When Quentin Tarantino Directed an Episode of 'ER'

Quentin Tarantino
Quentin Tarantino | Sunset Boulevard/GettyImages

Quentin Tarantino has long maintained that his success as a writer and director stems in large part from his encyclopedic knowledge of film and an adolescence spent absorbing as many frames of it as he possibly could.  

But Tarantino was also an avid consumer of television. While he was editing 1994’s Pulp Fiction, he would come home, collapse on his sofa, and watch The X-Files and Home Improvement. When he was hoping to cast John Travolta in 1996’s vampire drama From Dusk Till Dawn, he invited the actor over to his house and played the Welcome Back, Kotter board game with him.

Travolta ultimately ended up in Pulp Fiction; George Clooney, who had broken his losing streak of canceled TV shows in the fall of 1994 with NBC’s hospital drama ER, wound up taking a role alongside Tarantino in From Dusk Till Dawn (which Tarantino wrote and Robert Rodriguez directed). That’s when the actor proposed that Tarantino consider directing an episode of the hit series.

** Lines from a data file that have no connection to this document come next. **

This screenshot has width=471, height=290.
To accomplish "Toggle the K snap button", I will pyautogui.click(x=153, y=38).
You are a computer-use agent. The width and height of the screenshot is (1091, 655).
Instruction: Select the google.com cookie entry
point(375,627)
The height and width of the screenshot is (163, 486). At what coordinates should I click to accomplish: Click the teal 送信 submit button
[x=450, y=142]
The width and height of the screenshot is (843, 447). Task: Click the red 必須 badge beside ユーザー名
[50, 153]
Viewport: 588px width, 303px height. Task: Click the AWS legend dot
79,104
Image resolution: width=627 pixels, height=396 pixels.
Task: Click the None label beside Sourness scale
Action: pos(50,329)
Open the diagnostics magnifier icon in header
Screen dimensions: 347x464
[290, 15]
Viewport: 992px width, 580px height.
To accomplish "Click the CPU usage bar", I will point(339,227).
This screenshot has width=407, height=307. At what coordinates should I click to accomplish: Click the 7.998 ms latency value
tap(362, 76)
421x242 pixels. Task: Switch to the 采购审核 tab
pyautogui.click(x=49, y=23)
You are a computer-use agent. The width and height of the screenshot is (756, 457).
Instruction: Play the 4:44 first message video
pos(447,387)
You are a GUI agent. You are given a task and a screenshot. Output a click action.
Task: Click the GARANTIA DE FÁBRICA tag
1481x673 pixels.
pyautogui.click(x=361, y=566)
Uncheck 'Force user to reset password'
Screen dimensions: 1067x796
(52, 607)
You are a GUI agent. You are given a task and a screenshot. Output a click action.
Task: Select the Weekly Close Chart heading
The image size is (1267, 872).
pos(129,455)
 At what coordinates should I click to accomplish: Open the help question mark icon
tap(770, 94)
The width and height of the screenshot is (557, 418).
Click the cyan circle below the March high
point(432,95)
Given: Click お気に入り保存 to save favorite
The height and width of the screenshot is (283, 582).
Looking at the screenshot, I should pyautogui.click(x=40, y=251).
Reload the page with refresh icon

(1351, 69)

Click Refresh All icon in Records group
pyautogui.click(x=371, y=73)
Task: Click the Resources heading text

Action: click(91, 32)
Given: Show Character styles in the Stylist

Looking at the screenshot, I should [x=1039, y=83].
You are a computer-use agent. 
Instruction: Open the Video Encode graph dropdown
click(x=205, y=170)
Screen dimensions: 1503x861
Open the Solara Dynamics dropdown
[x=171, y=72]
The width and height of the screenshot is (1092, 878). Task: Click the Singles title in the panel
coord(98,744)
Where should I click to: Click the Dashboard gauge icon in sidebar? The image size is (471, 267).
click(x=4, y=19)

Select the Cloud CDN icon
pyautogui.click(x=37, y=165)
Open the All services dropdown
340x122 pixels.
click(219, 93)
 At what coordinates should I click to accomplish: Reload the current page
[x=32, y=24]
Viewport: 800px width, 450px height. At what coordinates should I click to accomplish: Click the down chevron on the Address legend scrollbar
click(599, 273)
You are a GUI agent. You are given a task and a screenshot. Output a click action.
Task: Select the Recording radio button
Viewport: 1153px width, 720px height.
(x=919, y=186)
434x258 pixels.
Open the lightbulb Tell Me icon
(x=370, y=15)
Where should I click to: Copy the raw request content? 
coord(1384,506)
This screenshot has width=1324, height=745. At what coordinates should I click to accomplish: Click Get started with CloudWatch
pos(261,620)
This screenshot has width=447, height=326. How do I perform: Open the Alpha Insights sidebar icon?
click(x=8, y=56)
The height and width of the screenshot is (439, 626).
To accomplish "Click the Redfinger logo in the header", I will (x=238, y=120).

“Motherhood,” the penultimate episode of ER’s first season, aired on May 11, 1995. Written by Lydia Woodward, the show’s intertwined plots were all related to the title’s theme and given a copious amount of screen blood to mesh with Tarantino’s reputation for unsettling imagery. A boy is wheeled in after a playground mishap with a rod poking through his chest (it’s removed, slowly, with help from a bone saw); a gang member’s ear is lopped off; a drug overdose leads to foaming at the mouth. Woodward says she didn’t really write the episode with Tarantino in mind, though she did try to “gross out” the medical procedures.

Accustomed to having the final word on film sets, Tarantino told an interviewer he initially found it off-putting that ER executive producer John Wells told him he needed to shoot more footage for a scene he thought he had completed. “Then I realized, this is their show, this isn’t my show,” he said. “In TV, the producer is the man, the auteur.”

Tarantino received $30,000 for the assignment, which probably seemed like a bargain to NBC. Just two months earlier, he was awarded the Oscar for Best Original Screenplay alongside Pulp Fiction co-writer Roger Avary. Woodward later told a reporter that Tarantino was interested in directing more episodes and possibly even appearing as a recurring character. That didn’t come to pass, though Tarantino did direct "Grave Danger," a two-part episode of CSI, for CBS in 2005.